[Opening Given data section]
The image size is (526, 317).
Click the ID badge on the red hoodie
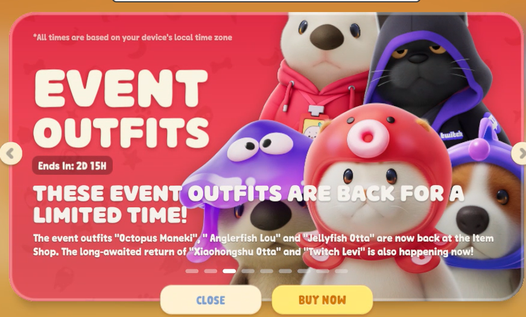click(312, 127)
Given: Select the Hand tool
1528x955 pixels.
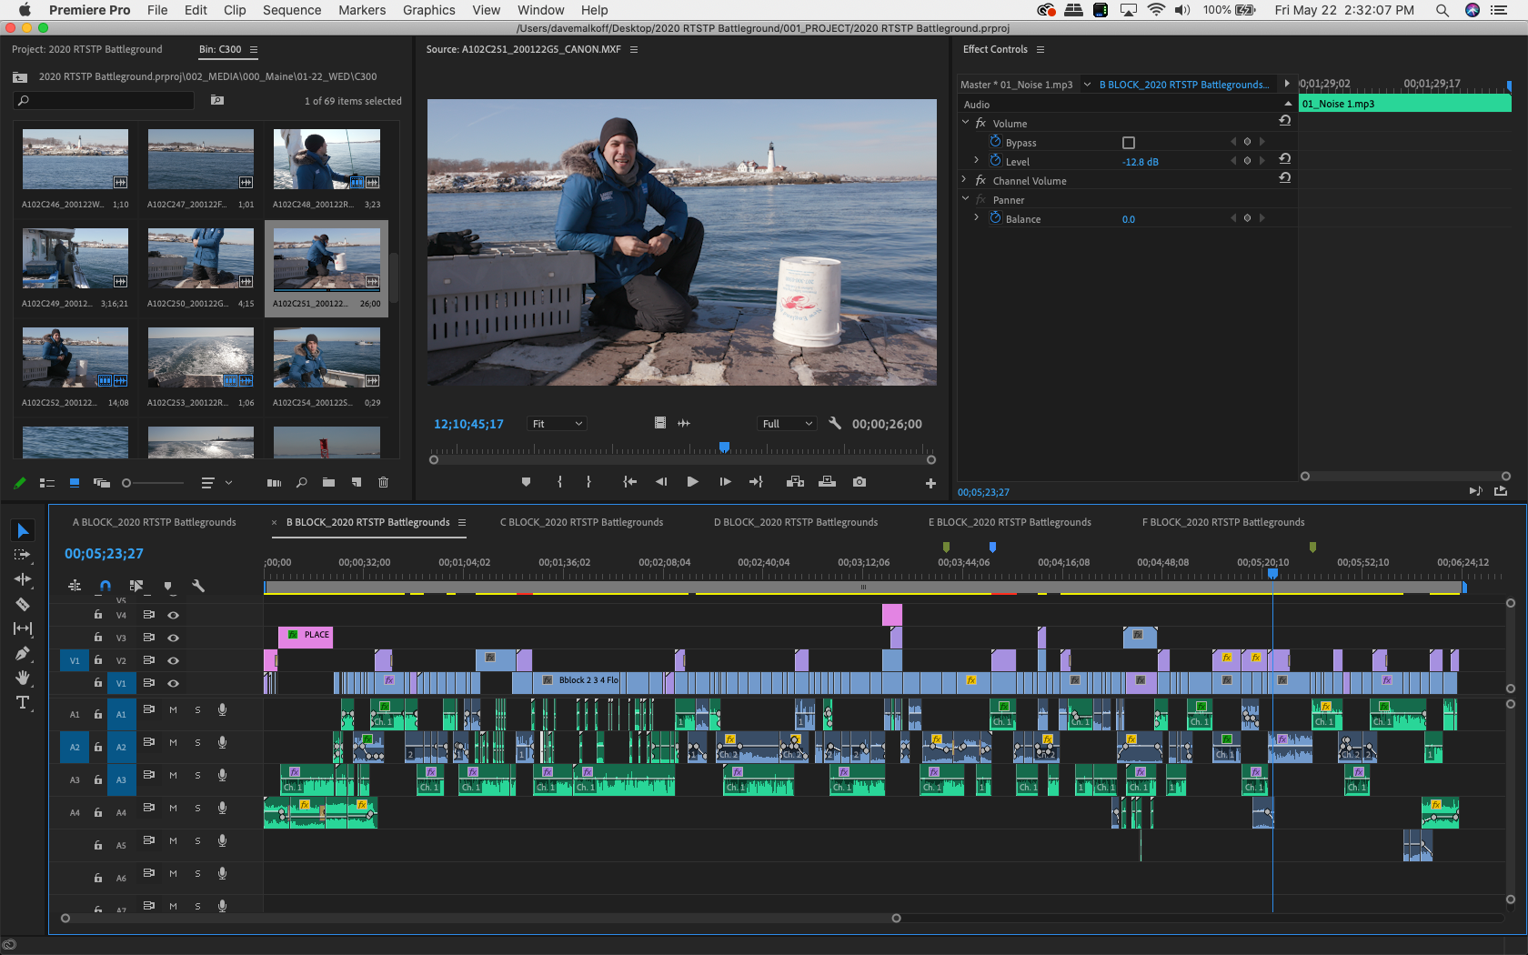Looking at the screenshot, I should [23, 678].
[Closing Given data section]
__Task item__.
Restate, word for word, each line from the one with "Click the ID badge on the red hoodie" to the end of the entries, both included, and keep every picture out.

__Answer space__.
Click the ID badge on the red hoodie
click(312, 127)
Given: Select the Hand tool
1528x955 pixels.
Looking at the screenshot, I should [23, 678].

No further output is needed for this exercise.